Terry, I think you could have spent a little more time with the literature and dug up more material to help your readers understand better what might be going on in the FDA's mind.

Here's what the FDA had concluded in their briefing materials prior to the last (actually, the first) AdCom:

"Immunogenicity data supporting lot consistency was shown, and HEPLISAV was non-inferior to Engerix B with respect to seroprotection rates in this second pivotal study. The overall rates of solicited and unsolicited AEs, SAEs and AESIs were similar among the consistency lots, the older manufacturing lot TDG006, and Engerix-B. No significant differences in [anti-nuclear antibody] ANA titers or [Anti-Double Stranded DNA] anti-dsDNA levels were seen among the different treatment arms. While the incidence of autoimmune events was low, all autoimmune AEs occurred in HEPLISAV recipients. Given the randomization ratio employed in this study and the low background incidence of many autoimmune diseases, the clinical significance of the 0.5% difference in the incidence of potential autoimmune disease between groups is unclear. Due to the reports of thyroid disorders, an independent CBER analysis revealed that thyroid related AEs were reported by HEPLISAV recipients with a frequency similar to that of Engerix-B recipients and the background incidence rate across all studies. As the numerical differences in the incidence of these AIAEs in this study did not persist upon integrated analysis of all studies, CBER determined that study DV2-HBV-16 did not reveal clinically significant safety concerns. However, it is acknowledged that the ability to reliably evaluate uncommon specific autoimmune events is limited due to the size of the study."
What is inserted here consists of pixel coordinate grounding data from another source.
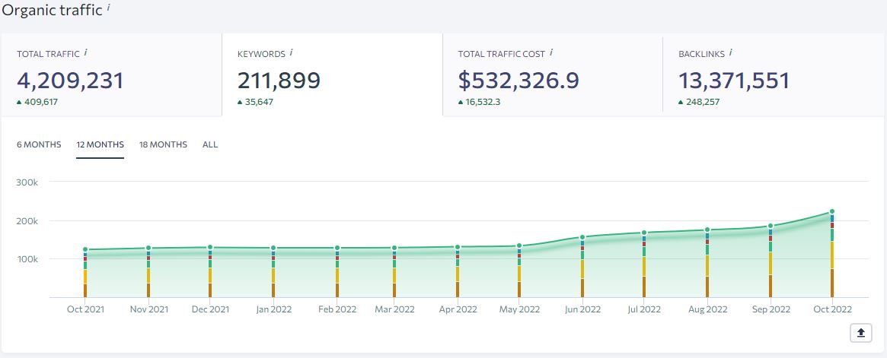Switch to the 18 Months range

click(x=164, y=144)
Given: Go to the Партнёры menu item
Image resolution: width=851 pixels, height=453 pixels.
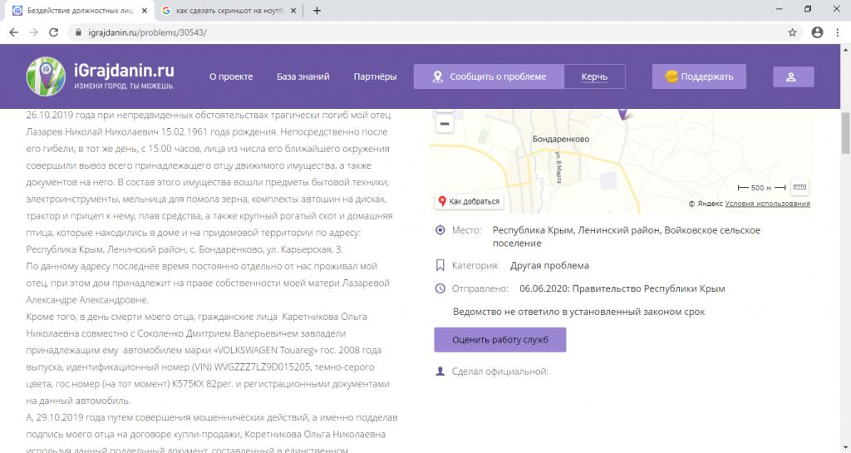Looking at the screenshot, I should click(375, 76).
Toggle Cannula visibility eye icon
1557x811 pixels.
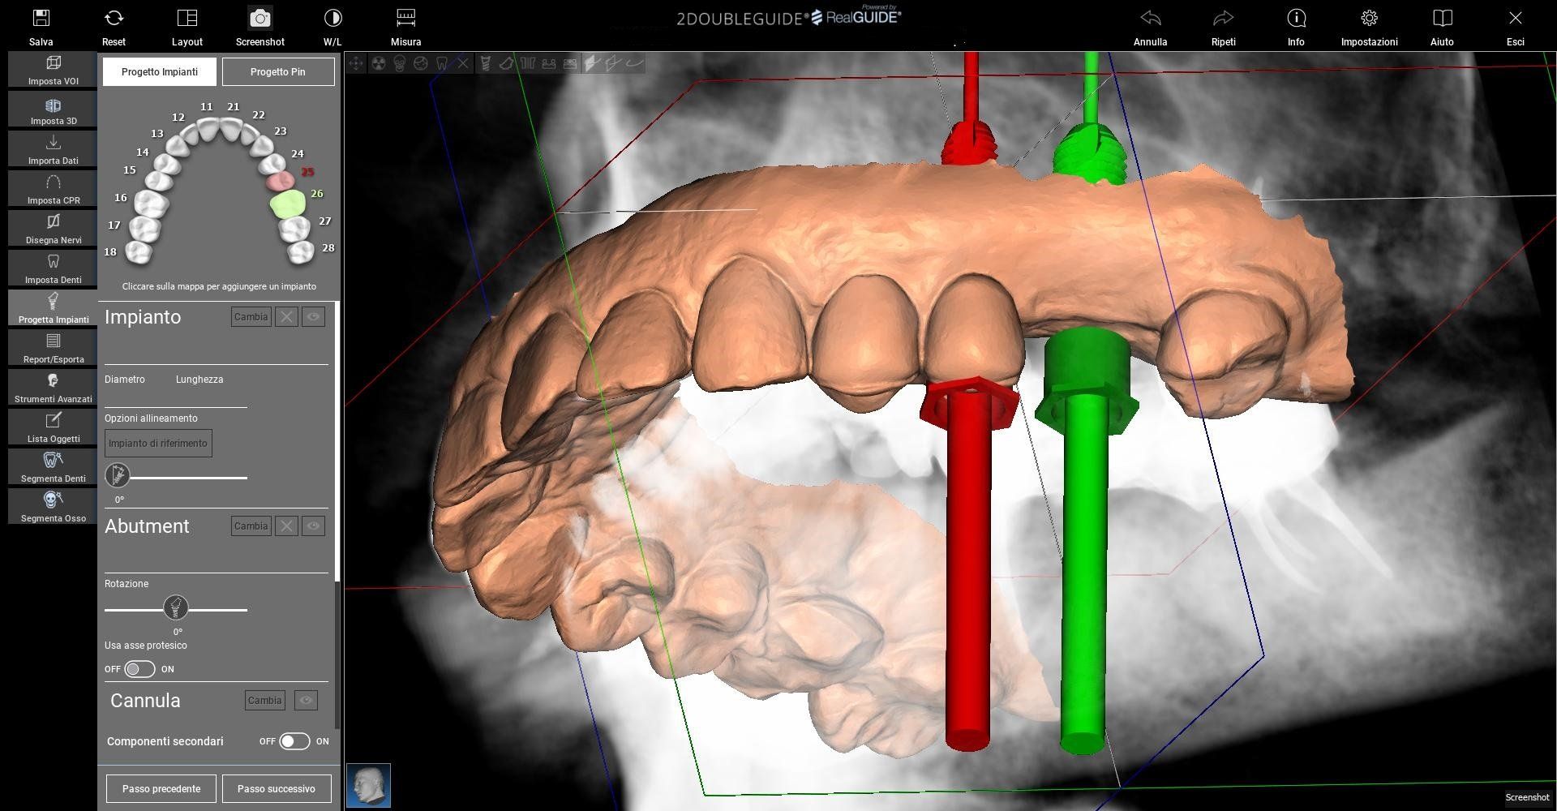(306, 701)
That said, you are correct in that the CRL was issued because the agency felt there were insufficient data in some areas (e.g., minorities, certain age groups) that prevented assessments of safety-related issues. For this reason, a third Phase 3 study was conducted. An overview of the results for this study can be found here:

investors.dynavax.com/releasedetail.cfm

From this URL, importantly:

HBV-23 was a randomized, observer-blinded, active-controlled, multi-center study. Participants were randomized to HEPLISAV-B or Engerix-B in a two to one ratio. They were stratified into two age groups, 18 to 39 years and 40 to 70 years. Two doses of HEPLISAV-B were given one month apart compared to the conventional Engerix-B regimen of three doses given over six months. HEPLISAV-B participants were followed for 52 weeks after the last dose, and Engerix-B participants were followed for 28 weeks after the last dose.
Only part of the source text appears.